— begin Page text —

Ricky Dobbs has two big items on his bucket list. One is to beat visiting Air Force on Saturday. That’s certainly doable. Dobbs is Navy’s dynamic junior quarterback who nearly led the upset of Ohio State in this year’s opener and came off the bench to almost beat Notre Dame last year. In less than three quarters against SMU a year ago, he rushed for 224 yards.

The second item? Oh, he wants to be the president of the United States in 2040.

“If I was president right now, the first thing I’d do, the way the world is today, I’d probably make a law where every day you have to brighten someone’s day,” Dobbs said from Annapolis, Md., on Tuesday. “I believe, in a lot of cases, other people look at America as big and bad and we try to run everything and don’t have a heart.

“To have someone do something like that, maybe we do care.”

He said he thinks President Barack Obama is doing his part to change the nation’s image. He likes how Obama is reaching out to other cultures rather than alienating them.

The only thing Dobbs didn’t like was that Obama beat him to the title as America’s first African-American president.

— end Page text —
— begin Stored records —

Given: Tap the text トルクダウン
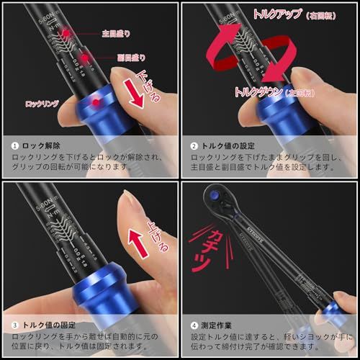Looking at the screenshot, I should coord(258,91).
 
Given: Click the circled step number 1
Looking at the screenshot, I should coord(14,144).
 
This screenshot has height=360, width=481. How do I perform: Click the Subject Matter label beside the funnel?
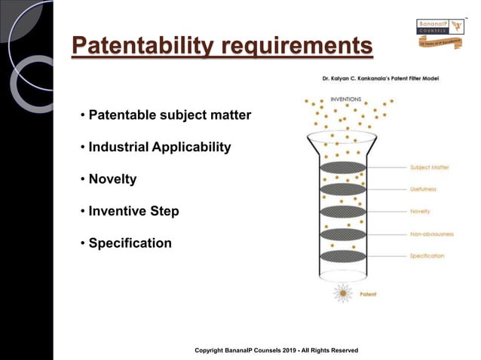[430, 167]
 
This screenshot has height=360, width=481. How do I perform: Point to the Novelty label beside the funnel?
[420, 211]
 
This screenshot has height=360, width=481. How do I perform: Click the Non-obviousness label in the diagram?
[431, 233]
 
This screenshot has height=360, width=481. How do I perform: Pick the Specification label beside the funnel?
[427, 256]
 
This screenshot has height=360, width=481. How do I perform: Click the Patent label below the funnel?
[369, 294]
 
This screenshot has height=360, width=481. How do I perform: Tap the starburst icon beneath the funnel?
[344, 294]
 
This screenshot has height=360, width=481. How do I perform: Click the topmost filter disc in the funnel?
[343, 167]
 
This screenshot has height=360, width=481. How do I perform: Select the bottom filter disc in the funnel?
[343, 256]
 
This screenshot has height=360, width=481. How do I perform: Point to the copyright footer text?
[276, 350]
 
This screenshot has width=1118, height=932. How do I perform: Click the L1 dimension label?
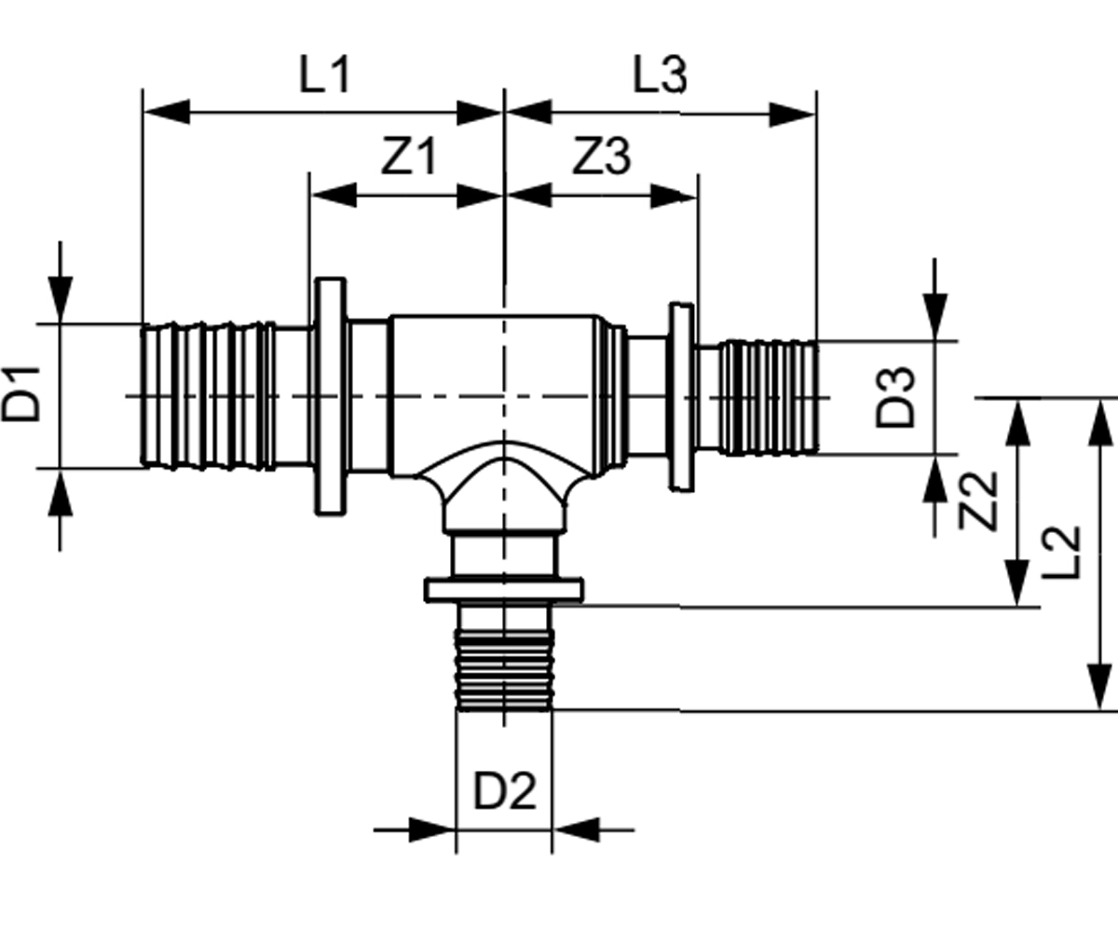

— end Stored records —

◆ **Goal**:
Can you reproduce, word for word, everything in the Ricky Dobbs article above from "The second item?" down to "have a heart."?

◆ **Result for this exercise**:
The second item? Oh, he wants to be the president of the United States in 2040.

“If I was president right now, the first thing I’d do, the way the world is today, I’d probably make a law where every day you have to brighten someone’s day,” Dobbs said from Annapolis, Md., on Tuesday. “I believe, in a lot of cases, other people look at America as big and bad and we try to run everything and don’t have a heart.